Conversation with a PhD chemist whose employer presented her with a termination agreement: “I went into the appraisal interview in good spirits because I thought that I can finally change departments. That’s what I asked.” She was completely unprepared, that the employer wanted to discuss more things: he wanted to get rid of her. He said that she would no longer be the first choice for the department and the entire company.
A termination agreement reads well at first. Often you are immediately released from work and receive a few more monthly salaries without having to work for it. There are, however, pitfalls. “The lawyer, whom I immediately consulted, warned me. Accepting a termination agreement means that I will resign as an employee with no unemployment benefits in the first few months; the severance payment counts as a salary, so it is taxable. You have to pay for health insurance entirely yourself.
In most cases, it is better for an employee if he is terminated. However, it is not easy for an employer to get rid of an employee with a permanent contract. “Employees have to do what they should do, as well as they can” is a bon mot among labour lawyers.
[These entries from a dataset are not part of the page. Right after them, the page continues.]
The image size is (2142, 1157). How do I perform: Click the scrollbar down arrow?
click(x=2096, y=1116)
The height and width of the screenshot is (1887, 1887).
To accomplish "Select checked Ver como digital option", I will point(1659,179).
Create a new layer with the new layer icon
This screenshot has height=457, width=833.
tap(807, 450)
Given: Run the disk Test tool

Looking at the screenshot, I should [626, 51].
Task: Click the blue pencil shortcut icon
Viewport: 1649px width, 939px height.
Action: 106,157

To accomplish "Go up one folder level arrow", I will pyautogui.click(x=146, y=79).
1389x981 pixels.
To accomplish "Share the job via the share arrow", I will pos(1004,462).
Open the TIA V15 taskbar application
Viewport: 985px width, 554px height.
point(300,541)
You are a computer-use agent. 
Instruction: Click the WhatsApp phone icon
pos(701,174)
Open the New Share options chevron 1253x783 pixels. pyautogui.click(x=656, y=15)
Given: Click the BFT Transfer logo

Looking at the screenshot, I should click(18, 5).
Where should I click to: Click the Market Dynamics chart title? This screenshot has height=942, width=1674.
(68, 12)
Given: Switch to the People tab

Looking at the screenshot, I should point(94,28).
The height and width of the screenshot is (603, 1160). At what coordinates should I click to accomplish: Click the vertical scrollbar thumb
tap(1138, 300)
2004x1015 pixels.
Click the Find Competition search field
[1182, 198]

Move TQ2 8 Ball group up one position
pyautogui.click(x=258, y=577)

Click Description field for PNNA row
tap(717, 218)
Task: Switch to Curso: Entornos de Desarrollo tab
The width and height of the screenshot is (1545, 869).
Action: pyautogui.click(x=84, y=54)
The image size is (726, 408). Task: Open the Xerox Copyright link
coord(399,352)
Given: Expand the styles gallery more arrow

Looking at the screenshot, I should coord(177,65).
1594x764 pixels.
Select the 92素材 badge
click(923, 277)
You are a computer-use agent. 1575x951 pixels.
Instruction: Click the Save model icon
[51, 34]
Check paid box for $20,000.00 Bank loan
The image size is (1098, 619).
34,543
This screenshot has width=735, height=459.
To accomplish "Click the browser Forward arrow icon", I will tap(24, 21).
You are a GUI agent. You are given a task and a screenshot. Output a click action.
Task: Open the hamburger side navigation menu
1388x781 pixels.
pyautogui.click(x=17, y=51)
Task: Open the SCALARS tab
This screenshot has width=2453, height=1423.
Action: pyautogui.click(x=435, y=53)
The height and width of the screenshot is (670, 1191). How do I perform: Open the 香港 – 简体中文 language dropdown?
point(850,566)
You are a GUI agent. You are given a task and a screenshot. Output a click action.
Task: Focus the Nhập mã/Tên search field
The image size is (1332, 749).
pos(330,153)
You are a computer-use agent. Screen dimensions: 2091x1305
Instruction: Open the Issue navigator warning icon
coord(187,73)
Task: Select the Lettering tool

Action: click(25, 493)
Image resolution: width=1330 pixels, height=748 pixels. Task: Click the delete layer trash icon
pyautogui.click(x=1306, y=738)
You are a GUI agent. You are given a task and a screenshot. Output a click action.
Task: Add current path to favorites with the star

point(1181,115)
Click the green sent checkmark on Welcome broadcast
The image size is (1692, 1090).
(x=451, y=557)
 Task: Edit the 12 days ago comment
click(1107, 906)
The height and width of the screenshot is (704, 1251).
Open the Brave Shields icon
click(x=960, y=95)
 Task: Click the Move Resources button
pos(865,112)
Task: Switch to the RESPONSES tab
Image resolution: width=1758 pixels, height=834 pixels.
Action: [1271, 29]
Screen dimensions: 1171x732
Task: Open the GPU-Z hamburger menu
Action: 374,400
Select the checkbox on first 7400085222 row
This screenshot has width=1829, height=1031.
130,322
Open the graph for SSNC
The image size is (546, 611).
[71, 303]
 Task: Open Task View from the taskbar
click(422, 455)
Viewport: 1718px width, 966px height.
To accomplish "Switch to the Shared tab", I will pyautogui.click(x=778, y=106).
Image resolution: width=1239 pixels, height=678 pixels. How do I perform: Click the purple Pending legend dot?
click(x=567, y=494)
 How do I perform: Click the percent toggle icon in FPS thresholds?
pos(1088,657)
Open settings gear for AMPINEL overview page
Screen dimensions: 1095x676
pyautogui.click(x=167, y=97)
That is why employers usually offer a termination agreement, try to find an agreement for the termination if necessary and will apply more or less gentle pressure to sign if necessary.
Occasionally, employers sweeten a termination agreement with a job reference with top marks, but employers and employees alike should distance themselves from such shady arrangements. It is dangerous for employers to lie blatantly, the next employer of the terminated employee can suethem for essentially lying to them. For the recipient of the termination agreement it should be clear that a top reference will let the alarm bells ring in their readers’ minds, who will ask themselves: “Was she really that good, or was that part of a termination agreement?”
My discussion partner told me how it went in her case: “I was temporarily dismissed for three days so that I could talk to a lawyer. Sounds fair, right? On the one hand, yes, but I was also told unequivocally that I had no future in the company. I still want to achieve something and don’t sit out my work life. Besides, I don’t handle negative pressure well.” She resigned, got a severance payment, and managed to get a new job offer within a couple of months.
A termination agreement is not a golden handshake, not even a silver one. It’s the beginning of a complex process and a path that you do not go alone. The first point of contact is the works council, and a lawyer should manage your communication with the employer. For the psychological stress and your frustration it is best to consult friends and relatives, not colleagues and superiors.